7. Leckman, Feldman, Swain, and Mayes (Citation2007) empirically investigated Winnicott’s primary maternal preoccupation. They found that mothers of full-term, healthy newborns spend 14 hours a day preoccupied with their babies, immersed in their care and highly vigilant to their needs.

8. We call this the “silent crisis” of the NICU and it is curiously difficult to engage the staff’s interest in these families.

9. In 2010 the cost of an ART cycle in the United States was $13,775. In Canada it was $8,740; in Japan, $4,012; and in Belgium, $3,109 (Connolly, Hooren, & Chambers, Citation2010).

10. The morbidity rate approximately doubles for every week that a baby is below 38 weeks gestational age and the infant mortality rate is 3 times higher than the rate among term infants (Loftin et al., Citation2010).
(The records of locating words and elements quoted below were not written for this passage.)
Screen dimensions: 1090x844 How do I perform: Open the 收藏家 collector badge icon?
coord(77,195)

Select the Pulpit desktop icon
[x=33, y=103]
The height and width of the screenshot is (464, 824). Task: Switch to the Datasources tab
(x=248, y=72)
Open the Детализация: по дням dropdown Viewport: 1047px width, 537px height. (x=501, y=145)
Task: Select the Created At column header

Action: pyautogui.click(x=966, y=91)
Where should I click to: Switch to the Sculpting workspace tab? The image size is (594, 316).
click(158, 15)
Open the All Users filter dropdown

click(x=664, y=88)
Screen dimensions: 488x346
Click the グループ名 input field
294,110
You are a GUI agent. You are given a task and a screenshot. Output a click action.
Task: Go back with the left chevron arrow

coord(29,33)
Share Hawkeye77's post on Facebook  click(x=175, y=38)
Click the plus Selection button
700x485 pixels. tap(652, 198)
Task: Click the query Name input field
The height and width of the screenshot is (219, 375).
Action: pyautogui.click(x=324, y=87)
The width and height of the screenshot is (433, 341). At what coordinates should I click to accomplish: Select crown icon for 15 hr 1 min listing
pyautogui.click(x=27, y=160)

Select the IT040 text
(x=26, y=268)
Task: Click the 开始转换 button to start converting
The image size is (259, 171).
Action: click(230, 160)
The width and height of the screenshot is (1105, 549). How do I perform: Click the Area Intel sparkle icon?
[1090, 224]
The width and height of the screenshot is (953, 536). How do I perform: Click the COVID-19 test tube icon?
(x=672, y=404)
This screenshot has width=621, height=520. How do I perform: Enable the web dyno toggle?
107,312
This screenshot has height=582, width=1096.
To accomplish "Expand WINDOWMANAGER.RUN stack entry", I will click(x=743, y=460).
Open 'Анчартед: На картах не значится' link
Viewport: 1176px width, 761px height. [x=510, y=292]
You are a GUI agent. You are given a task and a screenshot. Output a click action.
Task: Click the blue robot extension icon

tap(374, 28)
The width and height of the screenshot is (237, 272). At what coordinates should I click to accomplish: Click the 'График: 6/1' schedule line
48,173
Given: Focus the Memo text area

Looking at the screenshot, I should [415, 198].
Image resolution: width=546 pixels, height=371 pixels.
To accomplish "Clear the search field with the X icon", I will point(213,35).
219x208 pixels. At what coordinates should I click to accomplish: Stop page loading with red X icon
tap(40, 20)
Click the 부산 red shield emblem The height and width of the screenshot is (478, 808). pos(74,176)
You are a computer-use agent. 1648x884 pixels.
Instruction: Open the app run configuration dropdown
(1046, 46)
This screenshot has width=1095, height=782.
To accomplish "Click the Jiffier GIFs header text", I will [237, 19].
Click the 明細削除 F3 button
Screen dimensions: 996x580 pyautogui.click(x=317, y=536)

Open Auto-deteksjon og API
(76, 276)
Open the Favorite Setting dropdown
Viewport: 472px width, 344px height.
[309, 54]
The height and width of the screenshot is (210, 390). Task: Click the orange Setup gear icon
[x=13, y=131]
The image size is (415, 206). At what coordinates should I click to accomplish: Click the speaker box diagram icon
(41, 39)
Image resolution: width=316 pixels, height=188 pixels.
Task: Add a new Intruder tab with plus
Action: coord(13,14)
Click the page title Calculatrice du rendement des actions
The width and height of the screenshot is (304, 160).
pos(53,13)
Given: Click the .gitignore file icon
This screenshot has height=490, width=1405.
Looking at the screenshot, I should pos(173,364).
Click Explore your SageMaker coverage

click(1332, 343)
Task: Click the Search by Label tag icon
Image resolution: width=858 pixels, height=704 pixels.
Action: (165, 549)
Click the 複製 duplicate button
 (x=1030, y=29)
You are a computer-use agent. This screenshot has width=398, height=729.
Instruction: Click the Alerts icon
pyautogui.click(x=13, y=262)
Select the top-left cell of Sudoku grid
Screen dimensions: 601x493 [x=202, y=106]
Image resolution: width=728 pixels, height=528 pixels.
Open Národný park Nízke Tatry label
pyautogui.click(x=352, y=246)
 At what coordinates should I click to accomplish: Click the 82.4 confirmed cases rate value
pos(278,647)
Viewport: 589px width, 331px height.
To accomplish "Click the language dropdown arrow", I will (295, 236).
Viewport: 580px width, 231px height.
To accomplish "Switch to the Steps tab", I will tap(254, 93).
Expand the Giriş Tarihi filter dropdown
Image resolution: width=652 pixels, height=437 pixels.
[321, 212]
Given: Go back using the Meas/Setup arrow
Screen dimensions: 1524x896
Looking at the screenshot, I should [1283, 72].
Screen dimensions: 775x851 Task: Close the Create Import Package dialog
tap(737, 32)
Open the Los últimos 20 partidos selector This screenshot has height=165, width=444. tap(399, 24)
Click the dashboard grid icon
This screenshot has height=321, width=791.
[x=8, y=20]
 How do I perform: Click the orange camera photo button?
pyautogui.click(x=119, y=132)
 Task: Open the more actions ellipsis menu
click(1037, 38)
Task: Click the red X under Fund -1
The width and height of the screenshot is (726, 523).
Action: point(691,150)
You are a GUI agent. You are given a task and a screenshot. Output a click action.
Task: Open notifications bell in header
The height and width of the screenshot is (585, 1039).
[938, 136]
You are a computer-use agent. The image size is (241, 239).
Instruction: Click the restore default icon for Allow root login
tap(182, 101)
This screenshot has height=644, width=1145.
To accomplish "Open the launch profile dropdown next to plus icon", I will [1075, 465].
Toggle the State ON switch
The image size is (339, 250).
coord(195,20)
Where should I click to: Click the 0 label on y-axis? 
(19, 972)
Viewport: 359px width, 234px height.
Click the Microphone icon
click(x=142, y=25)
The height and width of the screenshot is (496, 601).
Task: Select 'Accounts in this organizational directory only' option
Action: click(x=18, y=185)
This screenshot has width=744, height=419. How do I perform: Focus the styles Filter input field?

11. There is yet another disconnect. As a critical care setting the NICU is focused on acute crises. In daily updates doctors may say the baby is ‘fine” meaning there are no acute treatment needs. For those parents whose infant has multiple and complex long term problems that are likely to compromise development, this is deeply confusing (Kraemer & Steinberg, Citation2012; Steinberg & Kraemer, Citation2010).

12. Parents report that the absence of relational and informational continuity among the treating doctors leaves them with a lack of confidence that their child’s care is connected over time and place (Miller et al., Citation2009). As medicine, and each subspecialty grow more complex and technical they become increasingly siloed from each other.